Interplay between multipolar spin interactions, Jahn-Teller effect and electronic correlation in a $J_{eff}=\frac{3}{2}$ insulator

TL;DR

This study investigates how multipolar spin interactions, Jahn-Teller distortions, and electron correlations influence magnetic order in a 5d$^1$ $J_{eff}=3/2$ insulator, revealing controllable phase transitions.

Contribution

It combines first principles calculations with many-body analysis to elucidate the origin of complex magnetic orders in a spin-orbit coupled perovskite, highlighting the interplay of structural and electronic factors.

Findings

Jahn-Teller distortions induce non-collinear magnetic order.

Magnetic phase transitions are controlled by electron correlation strength and distortions.

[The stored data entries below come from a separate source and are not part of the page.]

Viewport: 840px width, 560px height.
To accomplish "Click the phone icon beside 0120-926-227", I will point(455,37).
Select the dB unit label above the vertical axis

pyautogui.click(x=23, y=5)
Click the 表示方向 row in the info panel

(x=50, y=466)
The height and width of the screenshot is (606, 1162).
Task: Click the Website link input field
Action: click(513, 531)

Competition exists between ferromagnetic and antiferromagnetic quadrupolar phases.

Abstract

In this work we study the complex entanglement between spin interactions, electron correlation and Janh-Teller structural instabilities in the 5d$^1$ $J_{eff}=\frac{3}{2}$ spin-orbit coupled double perovskite $\rm Ba_2NaOsO_6$ using first principles approaches. By combining non-collinear magnetic calculations with multipolar pseudospin Hamiltonian analysis and many-body techniques we elucidate the origin of the observed quadrupolar canted antifferomagnetic. We show that the non-collinear magnetic order originates from Jahn-Teller distortions due to the cooperation of Heisenberg exchange, quadrupolar spin-spin terms and both dipolar and multipolar Dzyaloshinskii-Moriya interactions. We find a strong competition between ferromagnetic and antiferromagnetic canted and collinear quadrupolar magnetic phases: the transition from one magnetic order to another can be controlled by the strength of the electronic correlation ($U$) and by the degree of Jahn-Teller distortions.